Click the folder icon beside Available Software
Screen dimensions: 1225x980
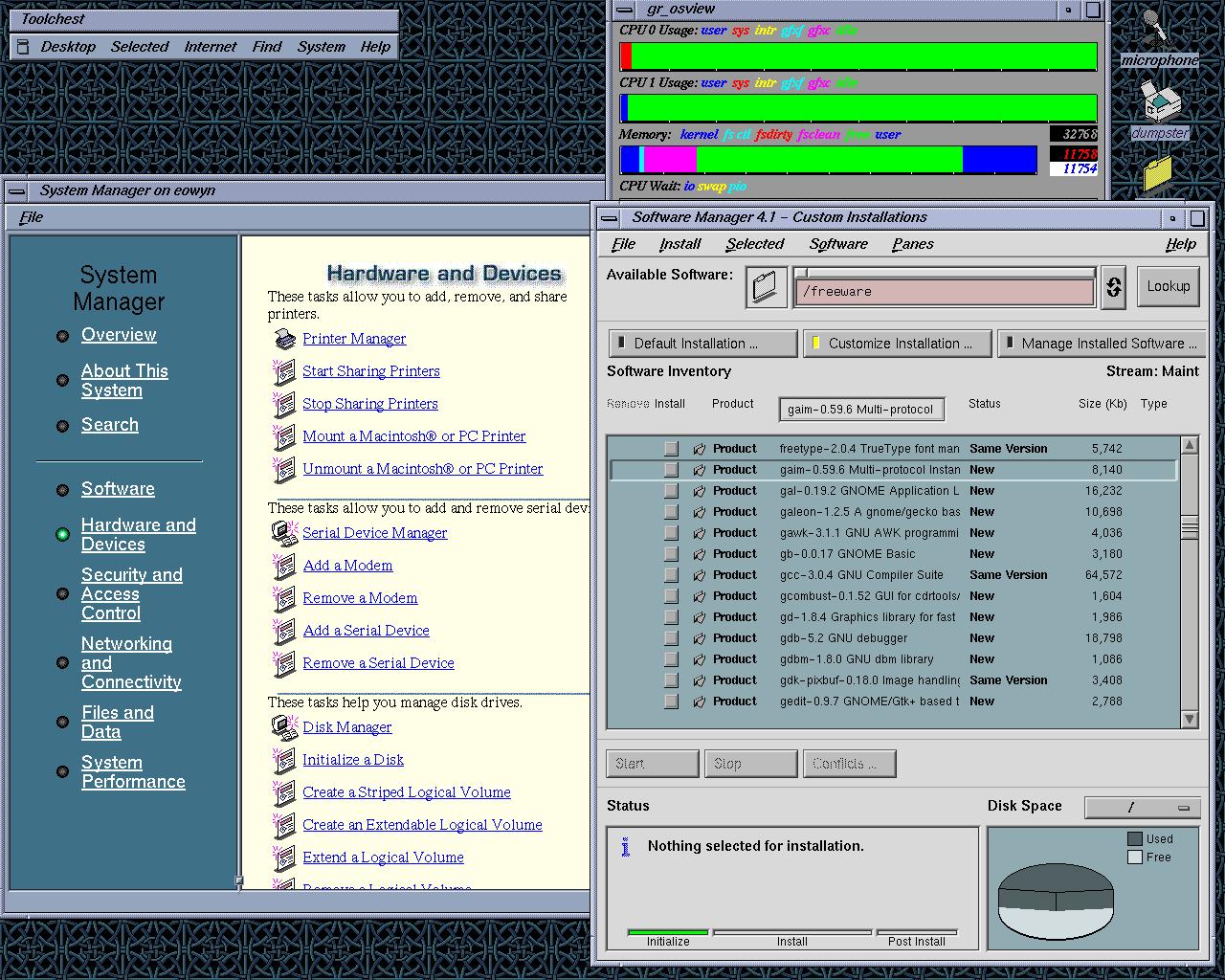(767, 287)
...
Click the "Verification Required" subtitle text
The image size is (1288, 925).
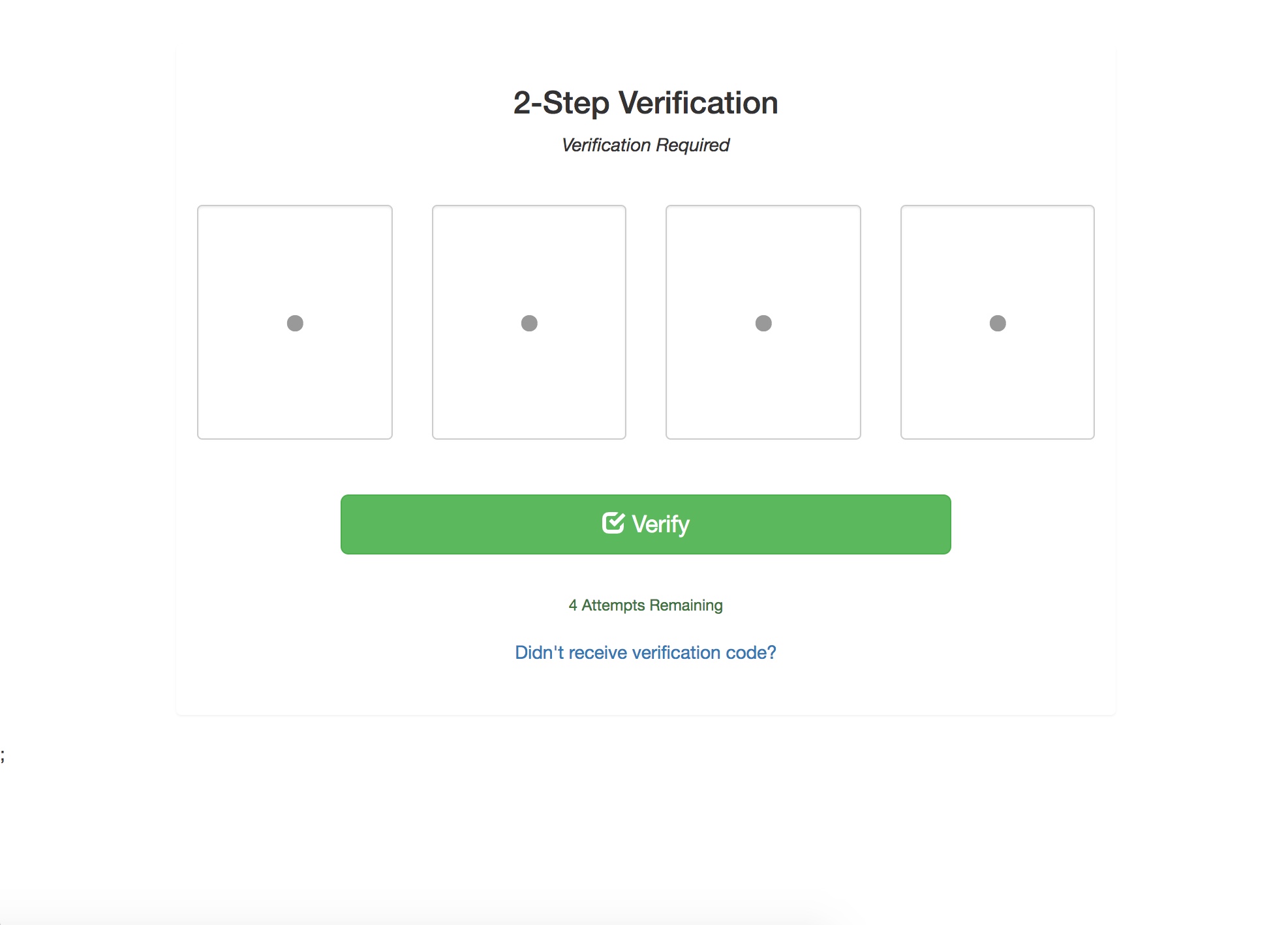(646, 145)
---
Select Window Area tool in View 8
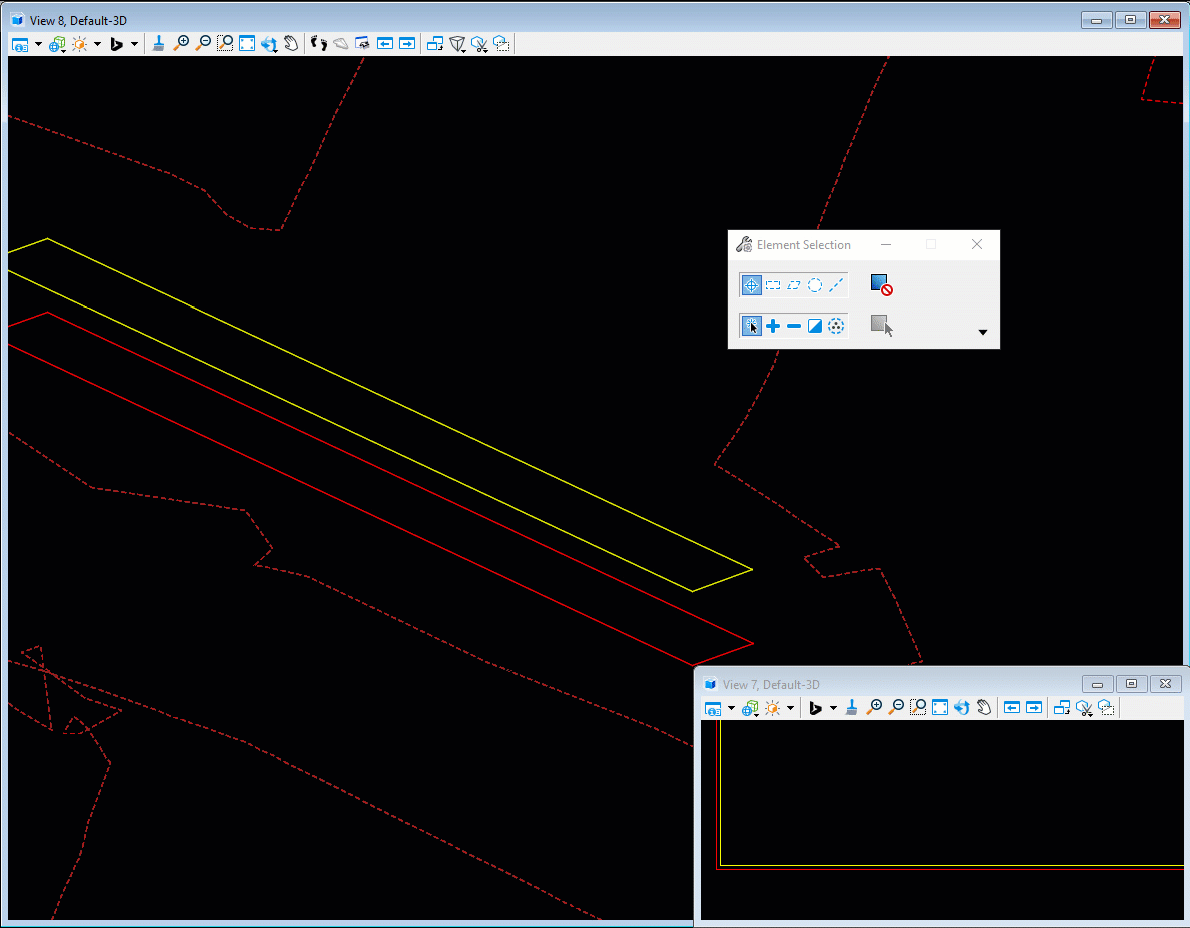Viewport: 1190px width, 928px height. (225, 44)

| Stated problem |
Show each line from the entries above that contains the word "Click".

| Exercise answer |
Click the folder icon beside Available Software
Click the "Verification Required" subtitle text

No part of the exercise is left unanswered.